● Available data:
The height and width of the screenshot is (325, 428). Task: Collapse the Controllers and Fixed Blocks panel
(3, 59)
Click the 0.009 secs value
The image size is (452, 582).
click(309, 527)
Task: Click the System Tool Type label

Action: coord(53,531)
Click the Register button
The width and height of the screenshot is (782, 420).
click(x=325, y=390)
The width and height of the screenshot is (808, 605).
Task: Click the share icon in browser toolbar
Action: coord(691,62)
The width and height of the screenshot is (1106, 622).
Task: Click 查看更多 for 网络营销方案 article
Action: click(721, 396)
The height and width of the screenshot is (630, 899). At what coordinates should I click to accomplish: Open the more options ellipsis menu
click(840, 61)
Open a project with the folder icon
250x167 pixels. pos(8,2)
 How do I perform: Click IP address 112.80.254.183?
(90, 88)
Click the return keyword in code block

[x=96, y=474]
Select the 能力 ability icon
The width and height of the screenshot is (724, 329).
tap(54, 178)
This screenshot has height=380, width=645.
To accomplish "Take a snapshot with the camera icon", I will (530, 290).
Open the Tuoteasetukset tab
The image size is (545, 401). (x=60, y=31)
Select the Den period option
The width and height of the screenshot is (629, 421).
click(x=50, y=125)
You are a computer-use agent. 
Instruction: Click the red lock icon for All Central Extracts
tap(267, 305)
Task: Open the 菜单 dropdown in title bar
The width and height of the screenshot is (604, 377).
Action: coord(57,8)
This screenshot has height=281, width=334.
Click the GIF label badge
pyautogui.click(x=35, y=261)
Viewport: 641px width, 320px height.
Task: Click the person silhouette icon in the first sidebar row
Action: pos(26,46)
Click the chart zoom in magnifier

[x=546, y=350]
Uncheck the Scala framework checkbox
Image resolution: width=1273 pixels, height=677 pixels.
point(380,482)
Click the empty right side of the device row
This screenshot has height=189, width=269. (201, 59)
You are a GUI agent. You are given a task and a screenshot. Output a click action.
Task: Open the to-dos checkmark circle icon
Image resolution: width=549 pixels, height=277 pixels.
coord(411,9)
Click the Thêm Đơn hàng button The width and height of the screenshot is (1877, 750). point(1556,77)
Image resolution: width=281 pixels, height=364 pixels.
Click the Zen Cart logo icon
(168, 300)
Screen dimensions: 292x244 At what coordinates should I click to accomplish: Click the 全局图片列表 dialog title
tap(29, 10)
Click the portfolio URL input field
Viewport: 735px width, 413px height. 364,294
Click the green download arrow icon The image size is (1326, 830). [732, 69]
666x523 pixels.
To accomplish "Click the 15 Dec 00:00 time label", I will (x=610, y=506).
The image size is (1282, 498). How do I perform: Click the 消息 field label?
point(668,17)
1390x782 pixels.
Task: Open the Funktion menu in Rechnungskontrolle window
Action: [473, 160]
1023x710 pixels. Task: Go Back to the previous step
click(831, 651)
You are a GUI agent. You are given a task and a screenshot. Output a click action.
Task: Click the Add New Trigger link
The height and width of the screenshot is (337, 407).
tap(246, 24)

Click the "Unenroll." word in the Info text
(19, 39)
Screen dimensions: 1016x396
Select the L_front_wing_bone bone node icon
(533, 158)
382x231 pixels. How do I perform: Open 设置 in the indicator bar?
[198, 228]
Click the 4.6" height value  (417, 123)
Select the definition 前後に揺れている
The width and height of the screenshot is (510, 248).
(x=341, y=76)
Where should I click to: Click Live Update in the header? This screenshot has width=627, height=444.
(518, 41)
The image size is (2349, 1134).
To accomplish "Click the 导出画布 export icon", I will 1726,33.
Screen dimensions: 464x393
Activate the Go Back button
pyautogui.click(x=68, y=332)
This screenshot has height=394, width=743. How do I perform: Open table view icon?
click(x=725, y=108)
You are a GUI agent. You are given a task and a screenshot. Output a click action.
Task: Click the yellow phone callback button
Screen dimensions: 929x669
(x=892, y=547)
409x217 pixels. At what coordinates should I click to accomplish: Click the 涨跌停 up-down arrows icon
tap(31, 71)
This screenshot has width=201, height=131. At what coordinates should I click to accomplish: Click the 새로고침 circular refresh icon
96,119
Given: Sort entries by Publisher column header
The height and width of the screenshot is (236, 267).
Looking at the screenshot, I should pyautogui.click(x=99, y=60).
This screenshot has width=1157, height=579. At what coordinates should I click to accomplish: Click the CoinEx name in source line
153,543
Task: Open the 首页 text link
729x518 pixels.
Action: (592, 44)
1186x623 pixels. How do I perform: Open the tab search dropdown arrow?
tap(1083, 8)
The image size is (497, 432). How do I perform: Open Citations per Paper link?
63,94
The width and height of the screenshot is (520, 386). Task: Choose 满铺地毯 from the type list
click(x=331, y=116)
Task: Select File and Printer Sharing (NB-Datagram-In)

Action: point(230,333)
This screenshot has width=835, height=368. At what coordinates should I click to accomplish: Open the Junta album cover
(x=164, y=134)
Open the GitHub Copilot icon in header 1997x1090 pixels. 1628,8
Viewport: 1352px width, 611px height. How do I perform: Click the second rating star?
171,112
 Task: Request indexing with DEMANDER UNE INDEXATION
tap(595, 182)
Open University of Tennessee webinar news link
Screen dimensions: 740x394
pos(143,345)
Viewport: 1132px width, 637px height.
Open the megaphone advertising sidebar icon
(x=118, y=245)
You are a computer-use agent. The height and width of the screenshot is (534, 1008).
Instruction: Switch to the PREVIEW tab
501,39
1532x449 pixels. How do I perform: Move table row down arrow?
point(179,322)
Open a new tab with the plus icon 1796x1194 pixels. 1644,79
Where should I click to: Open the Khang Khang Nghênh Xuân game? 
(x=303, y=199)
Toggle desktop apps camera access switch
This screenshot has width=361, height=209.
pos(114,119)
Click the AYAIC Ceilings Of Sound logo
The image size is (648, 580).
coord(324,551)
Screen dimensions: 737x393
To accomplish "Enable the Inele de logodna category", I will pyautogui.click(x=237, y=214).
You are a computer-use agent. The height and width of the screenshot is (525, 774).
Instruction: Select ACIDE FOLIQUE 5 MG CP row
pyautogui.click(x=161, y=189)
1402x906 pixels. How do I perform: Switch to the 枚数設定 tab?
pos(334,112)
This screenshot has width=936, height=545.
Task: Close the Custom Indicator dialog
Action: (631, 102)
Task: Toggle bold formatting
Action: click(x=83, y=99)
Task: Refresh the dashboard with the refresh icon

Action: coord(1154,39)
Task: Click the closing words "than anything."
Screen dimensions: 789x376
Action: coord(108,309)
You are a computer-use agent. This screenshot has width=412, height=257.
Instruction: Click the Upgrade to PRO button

● Goal of the exercise: Rewrite the items from the line with "the Info text" to the line with "click(x=331, y=116)", changing "How do I perform" to "How can I perform" and leaving all else intact. Output only those lines.

● Solution to this task:
Click the "Unenroll." word in the Info text
(19, 39)
Screen dimensions: 1016x396
Select the L_front_wing_bone bone node icon
(533, 158)
382x231 pixels. How can I perform: Open 设置 in the indicator bar?
[198, 228]
Click the 4.6" height value  (417, 123)
Select the definition 前後に揺れている
The width and height of the screenshot is (510, 248).
(x=341, y=76)
Where should I click to: Click Live Update in the header? This screenshot has width=627, height=444.
(518, 41)
The image size is (2349, 1134).
To accomplish "Click the 导出画布 export icon", I will 1726,33.
Screen dimensions: 464x393
Activate the Go Back button
pyautogui.click(x=68, y=332)
This screenshot has height=394, width=743. How can I perform: Open table view icon?
click(x=725, y=108)
You are a GUI agent. You are given a task and a screenshot. Output a click action.
Task: Click the yellow phone callback button
Screen dimensions: 929x669
(x=892, y=547)
409x217 pixels. At what coordinates should I click to accomplish: Click the 涨跌停 up-down arrows icon
tap(31, 71)
This screenshot has width=201, height=131. At what coordinates should I click to accomplish: Click the 새로고침 circular refresh icon
96,119
Given: Sort entries by Publisher column header
The height and width of the screenshot is (236, 267).
Looking at the screenshot, I should pyautogui.click(x=99, y=60).
This screenshot has width=1157, height=579. At what coordinates should I click to accomplish: Click the CoinEx name in source line
153,543
Task: Open the 首页 text link
729x518 pixels.
Action: (592, 44)
1186x623 pixels. How can I perform: Open the tab search dropdown arrow?
tap(1083, 8)
The image size is (497, 432). How can I perform: Open Citations per Paper link?
63,94
The width and height of the screenshot is (520, 386). Task: Choose 满铺地毯 from the type list
click(x=331, y=116)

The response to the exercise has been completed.